Record list.
## START

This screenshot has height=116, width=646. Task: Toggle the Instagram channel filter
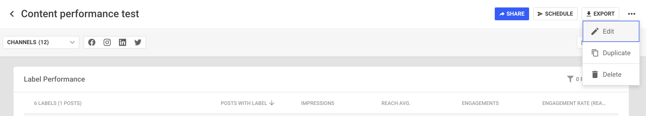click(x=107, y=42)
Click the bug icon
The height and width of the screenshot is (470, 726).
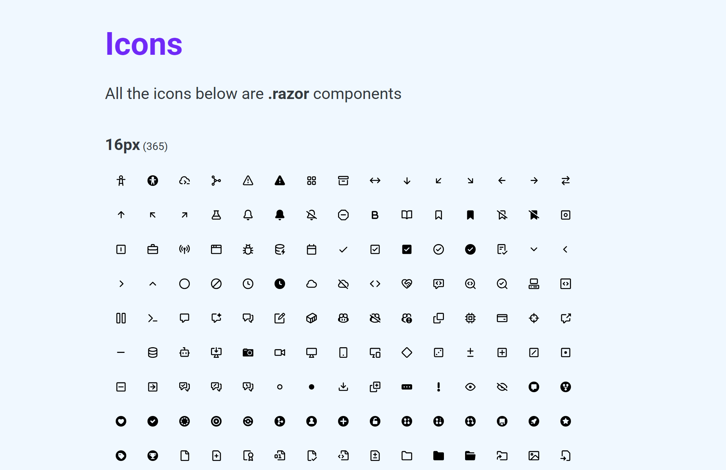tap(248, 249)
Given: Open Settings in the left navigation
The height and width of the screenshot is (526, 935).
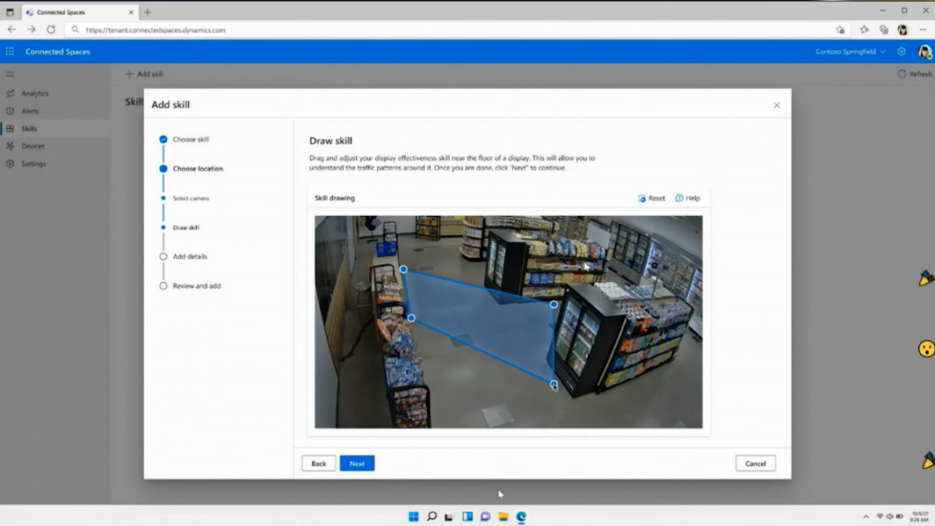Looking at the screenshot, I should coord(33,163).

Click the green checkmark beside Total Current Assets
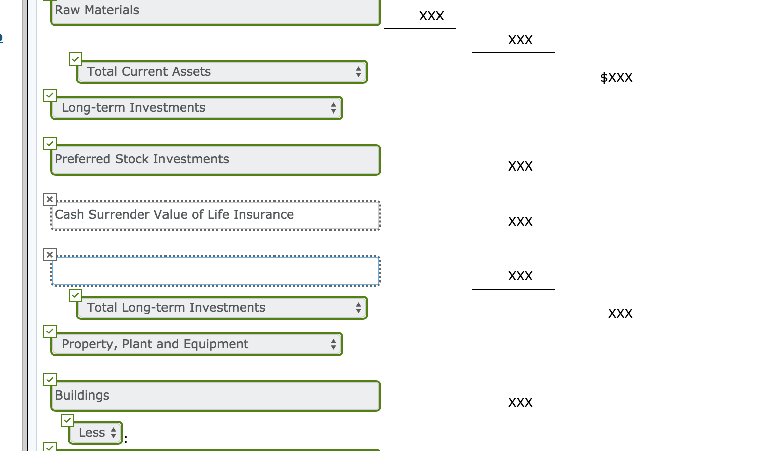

## END

What the task requires.
Could you quote the lines of the listing from the one containing "Given: Open Settings in the left navigation" through the end of the listing, inclusive, leaving out the pictures?

Right answer.
Given: Open Settings in the left navigation
The height and width of the screenshot is (526, 935).
Looking at the screenshot, I should coord(33,163).

Click the green checkmark beside Total Current Assets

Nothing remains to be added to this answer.